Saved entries
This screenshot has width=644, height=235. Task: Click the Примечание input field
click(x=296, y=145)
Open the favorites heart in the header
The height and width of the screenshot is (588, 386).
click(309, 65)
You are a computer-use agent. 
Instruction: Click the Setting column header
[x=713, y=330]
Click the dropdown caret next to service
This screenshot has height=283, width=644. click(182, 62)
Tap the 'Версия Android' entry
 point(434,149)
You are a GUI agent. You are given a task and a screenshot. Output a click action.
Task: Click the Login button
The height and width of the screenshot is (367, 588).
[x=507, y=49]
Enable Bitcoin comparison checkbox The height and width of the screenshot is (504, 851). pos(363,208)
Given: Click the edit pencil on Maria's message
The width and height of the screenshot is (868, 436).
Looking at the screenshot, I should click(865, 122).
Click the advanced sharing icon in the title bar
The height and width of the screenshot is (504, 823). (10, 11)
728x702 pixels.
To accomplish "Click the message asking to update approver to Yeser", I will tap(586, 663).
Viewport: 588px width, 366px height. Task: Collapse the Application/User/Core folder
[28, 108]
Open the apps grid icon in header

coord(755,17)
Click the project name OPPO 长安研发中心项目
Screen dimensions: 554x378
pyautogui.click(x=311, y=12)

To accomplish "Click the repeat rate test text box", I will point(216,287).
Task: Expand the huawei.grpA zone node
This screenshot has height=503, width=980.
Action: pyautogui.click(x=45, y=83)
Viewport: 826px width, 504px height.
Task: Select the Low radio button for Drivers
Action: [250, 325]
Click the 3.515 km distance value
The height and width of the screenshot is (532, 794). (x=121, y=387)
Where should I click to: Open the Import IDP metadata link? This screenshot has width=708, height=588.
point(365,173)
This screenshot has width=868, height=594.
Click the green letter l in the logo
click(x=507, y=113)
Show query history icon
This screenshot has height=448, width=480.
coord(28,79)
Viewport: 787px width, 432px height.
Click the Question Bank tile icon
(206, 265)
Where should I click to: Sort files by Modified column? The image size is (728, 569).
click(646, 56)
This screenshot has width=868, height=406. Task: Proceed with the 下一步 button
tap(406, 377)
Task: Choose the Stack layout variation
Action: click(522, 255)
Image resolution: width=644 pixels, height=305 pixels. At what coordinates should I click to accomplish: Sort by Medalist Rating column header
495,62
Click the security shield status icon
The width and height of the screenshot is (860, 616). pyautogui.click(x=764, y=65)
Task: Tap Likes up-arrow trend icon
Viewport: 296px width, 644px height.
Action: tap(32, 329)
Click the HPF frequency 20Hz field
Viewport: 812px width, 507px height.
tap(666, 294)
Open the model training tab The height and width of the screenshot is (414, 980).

EXERCISE PROMPT: Set down each line exactly as it appears, starting at the top of the data and ending at the line containing "Given: Click the", and include no other lines.

COMPLETED EXERCISE:
This screenshot has width=644, height=235. Task: Click the Примечание input field
click(x=296, y=145)
Open the favorites heart in the header
The height and width of the screenshot is (588, 386).
click(309, 65)
You are a computer-use agent. 
Instruction: Click the Setting column header
[x=713, y=330]
Click the dropdown caret next to service
This screenshot has height=283, width=644. click(182, 62)
Tap the 'Версия Android' entry
 point(434,149)
You are a GUI agent. You are given a task and a screenshot. Output a click action.
Task: Click the Login button
The height and width of the screenshot is (367, 588).
[x=507, y=49]
Enable Bitcoin comparison checkbox The height and width of the screenshot is (504, 851). pos(363,208)
Given: Click the edit pencil on Maria's message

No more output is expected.